▶ [What you have to do]: Reproduce all entries word for word.

Stored data entries
■ ■ ■ ■ ■ ■ ■
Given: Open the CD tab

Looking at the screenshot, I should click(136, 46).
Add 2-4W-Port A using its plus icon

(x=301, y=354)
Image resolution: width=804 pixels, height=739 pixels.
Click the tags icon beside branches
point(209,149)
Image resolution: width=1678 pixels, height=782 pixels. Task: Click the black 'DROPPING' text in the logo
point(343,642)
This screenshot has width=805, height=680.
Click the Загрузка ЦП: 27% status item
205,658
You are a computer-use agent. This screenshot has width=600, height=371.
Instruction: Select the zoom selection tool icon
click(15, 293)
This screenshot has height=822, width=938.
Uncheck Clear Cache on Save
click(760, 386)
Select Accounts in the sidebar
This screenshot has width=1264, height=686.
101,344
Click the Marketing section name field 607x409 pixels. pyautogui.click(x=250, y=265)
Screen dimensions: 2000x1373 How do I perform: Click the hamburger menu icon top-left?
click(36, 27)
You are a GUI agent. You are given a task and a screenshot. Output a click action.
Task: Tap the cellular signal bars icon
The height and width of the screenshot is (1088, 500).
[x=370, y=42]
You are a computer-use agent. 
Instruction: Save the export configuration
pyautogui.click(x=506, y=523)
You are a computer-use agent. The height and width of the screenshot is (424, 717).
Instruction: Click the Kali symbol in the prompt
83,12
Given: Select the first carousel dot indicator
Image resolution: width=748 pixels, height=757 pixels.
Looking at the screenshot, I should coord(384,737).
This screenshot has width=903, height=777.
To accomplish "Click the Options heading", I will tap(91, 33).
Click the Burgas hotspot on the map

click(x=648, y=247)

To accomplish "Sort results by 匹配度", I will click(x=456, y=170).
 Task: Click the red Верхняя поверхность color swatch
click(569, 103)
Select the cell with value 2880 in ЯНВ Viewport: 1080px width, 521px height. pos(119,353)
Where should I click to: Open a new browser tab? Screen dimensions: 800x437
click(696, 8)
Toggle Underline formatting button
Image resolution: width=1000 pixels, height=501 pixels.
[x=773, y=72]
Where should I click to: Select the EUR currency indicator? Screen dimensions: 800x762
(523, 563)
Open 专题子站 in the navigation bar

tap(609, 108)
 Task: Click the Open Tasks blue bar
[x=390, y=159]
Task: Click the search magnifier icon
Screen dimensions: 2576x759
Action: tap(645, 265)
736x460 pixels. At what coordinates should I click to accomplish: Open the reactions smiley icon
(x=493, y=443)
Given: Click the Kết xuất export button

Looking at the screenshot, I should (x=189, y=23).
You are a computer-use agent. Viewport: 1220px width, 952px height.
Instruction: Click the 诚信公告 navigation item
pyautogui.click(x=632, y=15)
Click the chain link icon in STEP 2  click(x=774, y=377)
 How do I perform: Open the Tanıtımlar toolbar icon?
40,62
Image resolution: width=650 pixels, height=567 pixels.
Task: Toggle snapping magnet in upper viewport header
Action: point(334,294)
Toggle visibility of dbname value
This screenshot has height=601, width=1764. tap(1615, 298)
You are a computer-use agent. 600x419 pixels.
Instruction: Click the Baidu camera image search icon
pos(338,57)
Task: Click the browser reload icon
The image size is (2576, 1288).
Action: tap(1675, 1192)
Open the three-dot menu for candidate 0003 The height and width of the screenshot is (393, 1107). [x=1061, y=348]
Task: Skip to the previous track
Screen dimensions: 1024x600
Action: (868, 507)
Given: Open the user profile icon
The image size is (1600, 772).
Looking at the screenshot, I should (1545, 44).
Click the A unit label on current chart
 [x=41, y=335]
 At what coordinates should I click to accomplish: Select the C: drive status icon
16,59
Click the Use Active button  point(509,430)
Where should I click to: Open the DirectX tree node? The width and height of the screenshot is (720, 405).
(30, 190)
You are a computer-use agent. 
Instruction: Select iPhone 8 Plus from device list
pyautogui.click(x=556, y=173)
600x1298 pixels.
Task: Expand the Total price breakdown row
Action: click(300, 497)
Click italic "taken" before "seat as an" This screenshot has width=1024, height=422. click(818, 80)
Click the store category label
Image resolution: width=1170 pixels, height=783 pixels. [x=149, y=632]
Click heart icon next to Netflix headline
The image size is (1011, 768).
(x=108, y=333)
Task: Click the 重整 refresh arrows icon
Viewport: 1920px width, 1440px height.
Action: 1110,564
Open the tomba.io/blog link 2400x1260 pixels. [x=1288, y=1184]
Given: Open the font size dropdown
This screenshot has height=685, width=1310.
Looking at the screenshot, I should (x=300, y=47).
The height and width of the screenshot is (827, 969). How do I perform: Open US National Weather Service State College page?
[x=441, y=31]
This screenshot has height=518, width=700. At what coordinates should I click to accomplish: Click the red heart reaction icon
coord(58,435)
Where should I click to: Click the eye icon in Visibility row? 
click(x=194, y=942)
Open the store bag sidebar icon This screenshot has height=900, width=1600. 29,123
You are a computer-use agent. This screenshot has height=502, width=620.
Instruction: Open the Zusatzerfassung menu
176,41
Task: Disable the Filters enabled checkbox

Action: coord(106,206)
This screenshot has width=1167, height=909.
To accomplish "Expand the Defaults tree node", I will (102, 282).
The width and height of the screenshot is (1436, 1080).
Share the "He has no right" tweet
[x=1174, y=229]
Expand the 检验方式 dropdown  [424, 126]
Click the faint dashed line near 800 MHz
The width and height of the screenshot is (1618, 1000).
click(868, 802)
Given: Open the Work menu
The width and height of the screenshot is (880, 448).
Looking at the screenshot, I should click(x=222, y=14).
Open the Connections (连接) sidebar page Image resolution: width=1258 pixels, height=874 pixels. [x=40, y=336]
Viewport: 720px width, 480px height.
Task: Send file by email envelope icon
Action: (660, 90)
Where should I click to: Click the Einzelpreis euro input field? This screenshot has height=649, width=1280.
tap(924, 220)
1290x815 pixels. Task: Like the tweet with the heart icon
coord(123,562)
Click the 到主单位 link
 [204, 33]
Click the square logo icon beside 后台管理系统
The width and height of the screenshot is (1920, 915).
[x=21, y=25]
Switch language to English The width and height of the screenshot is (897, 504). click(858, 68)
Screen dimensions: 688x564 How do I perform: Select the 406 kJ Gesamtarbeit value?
■ ■ ■ ■ ■ ■ ■
▶ [Answer to the exercise]:
Given: Open the CD tab

Looking at the screenshot, I should click(136, 46).
Add 2-4W-Port A using its plus icon

(x=301, y=354)
Image resolution: width=804 pixels, height=739 pixels.
Click the tags icon beside branches
point(209,149)
Image resolution: width=1678 pixels, height=782 pixels. Task: Click the black 'DROPPING' text in the logo
point(343,642)
This screenshot has width=805, height=680.
Click the Загрузка ЦП: 27% status item
205,658
You are a computer-use agent. This screenshot has width=600, height=371.
Instruction: Select the zoom selection tool icon
click(15, 293)
This screenshot has height=822, width=938.
Uncheck Clear Cache on Save
click(760, 386)
Select Accounts in the sidebar
This screenshot has width=1264, height=686.
101,344
Click the Marketing section name field 607x409 pixels. pyautogui.click(x=250, y=265)
Screen dimensions: 2000x1373 How do I perform: Click the hamburger menu icon top-left?
click(36, 27)
You are a GUI agent. You are given a task and a screenshot. Output a click action.
Task: Tap the cellular signal bars icon
The height and width of the screenshot is (1088, 500).
[x=370, y=42]
You are a computer-use agent. 
Instruction: Save the export configuration
pyautogui.click(x=506, y=523)
You are a computer-use agent. The height and width of the screenshot is (424, 717).
Instruction: Click the Kali symbol in the prompt
83,12
Given: Select the first carousel dot indicator
Image resolution: width=748 pixels, height=757 pixels.
Looking at the screenshot, I should coord(384,737).
This screenshot has width=903, height=777.
To accomplish "Click the Options heading", I will tap(91, 33).
Click the Burgas hotspot on the map

click(x=648, y=247)

To accomplish "Sort results by 匹配度", I will click(x=456, y=170).
 Task: Click the red Верхняя поверхность color swatch
click(569, 103)
Select the cell with value 2880 in ЯНВ Viewport: 1080px width, 521px height. pos(119,353)
Where should I click to: Open a new browser tab? Screen dimensions: 800x437
click(696, 8)
Toggle Underline formatting button
Image resolution: width=1000 pixels, height=501 pixels.
[x=773, y=72]
Where should I click to: Select the EUR currency indicator? Screen dimensions: 800x762
(523, 563)
Open 专题子站 in the navigation bar

tap(609, 108)
 Task: Click the Open Tasks blue bar
[x=390, y=159]
Task: Click the search magnifier icon
Screen dimensions: 2576x759
Action: tap(645, 265)
736x460 pixels. At what coordinates should I click to accomplish: Open the reactions smiley icon
(x=493, y=443)
Given: Click the Kết xuất export button

Looking at the screenshot, I should (x=189, y=23).
You are a computer-use agent. Viewport: 1220px width, 952px height.
Instruction: Click the 诚信公告 navigation item
pyautogui.click(x=632, y=15)
Click the chain link icon in STEP 2  click(x=774, y=377)
 How do I perform: Open the Tanıtımlar toolbar icon?
40,62
Image resolution: width=650 pixels, height=567 pixels.
Task: Toggle snapping magnet in upper viewport header
Action: point(334,294)
Toggle visibility of dbname value
This screenshot has height=601, width=1764. tap(1615, 298)
You are a computer-use agent. 600x419 pixels.
Instruction: Click the Baidu camera image search icon
pos(338,57)
Task: Click the browser reload icon
The image size is (2576, 1288).
Action: tap(1675, 1192)
Open the three-dot menu for candidate 0003 The height and width of the screenshot is (393, 1107). [x=1061, y=348]
Task: Skip to the previous track
Screen dimensions: 1024x600
Action: (868, 507)
Given: Open the user profile icon
The image size is (1600, 772).
Looking at the screenshot, I should (1545, 44).
Click the A unit label on current chart
 [x=41, y=335]
 At what coordinates should I click to accomplish: Select the C: drive status icon
16,59
Click the Use Active button  point(509,430)
Where should I click to: Open the DirectX tree node? The width and height of the screenshot is (720, 405).
(30, 190)
You are a computer-use agent. 
Instruction: Select iPhone 8 Plus from device list
pyautogui.click(x=556, y=173)
600x1298 pixels.
Task: Expand the Total price breakdown row
Action: click(300, 497)
Click italic "taken" before "seat as an" This screenshot has width=1024, height=422. click(818, 80)
Click the store category label
Image resolution: width=1170 pixels, height=783 pixels. [x=149, y=632]
Click heart icon next to Netflix headline
The image size is (1011, 768).
(x=108, y=333)
Task: Click the 重整 refresh arrows icon
Viewport: 1920px width, 1440px height.
Action: 1110,564
Open the tomba.io/blog link 2400x1260 pixels. [x=1288, y=1184]
Given: Open the font size dropdown
This screenshot has height=685, width=1310.
Looking at the screenshot, I should (x=300, y=47).
The height and width of the screenshot is (827, 969). How do I perform: Open US National Weather Service State College page?
[x=441, y=31]
This screenshot has height=518, width=700. At what coordinates should I click to accomplish: Click the red heart reaction icon
coord(58,435)
Where should I click to: Click the eye icon in Visibility row? 
click(x=194, y=942)
Open the store bag sidebar icon This screenshot has height=900, width=1600. 29,123
You are a computer-use agent. This screenshot has height=502, width=620.
Instruction: Open the Zusatzerfassung menu
176,41
Task: Disable the Filters enabled checkbox

Action: coord(106,206)
This screenshot has width=1167, height=909.
To accomplish "Expand the Defaults tree node", I will (102, 282).
The width and height of the screenshot is (1436, 1080).
Share the "He has no right" tweet
[x=1174, y=229]
Expand the 检验方式 dropdown  [424, 126]
Click the faint dashed line near 800 MHz
The width and height of the screenshot is (1618, 1000).
click(868, 802)
Given: Open the Work menu
The width and height of the screenshot is (880, 448).
Looking at the screenshot, I should click(x=222, y=14).
Open the Connections (连接) sidebar page Image resolution: width=1258 pixels, height=874 pixels. [x=40, y=336]
Viewport: 720px width, 480px height.
Task: Send file by email envelope icon
Action: (660, 90)
Where should I click to: Click the Einzelpreis euro input field? This screenshot has height=649, width=1280.
tap(924, 220)
1290x815 pixels. Task: Like the tweet with the heart icon
coord(123,562)
Click the 到主单位 link
 [204, 33]
Click the square logo icon beside 后台管理系统
The width and height of the screenshot is (1920, 915).
[x=21, y=25]
Switch language to English The width and height of the screenshot is (897, 504). click(858, 68)
Screen dimensions: 688x564 How do I perform: Select the 406 kJ Gesamtarbeit value?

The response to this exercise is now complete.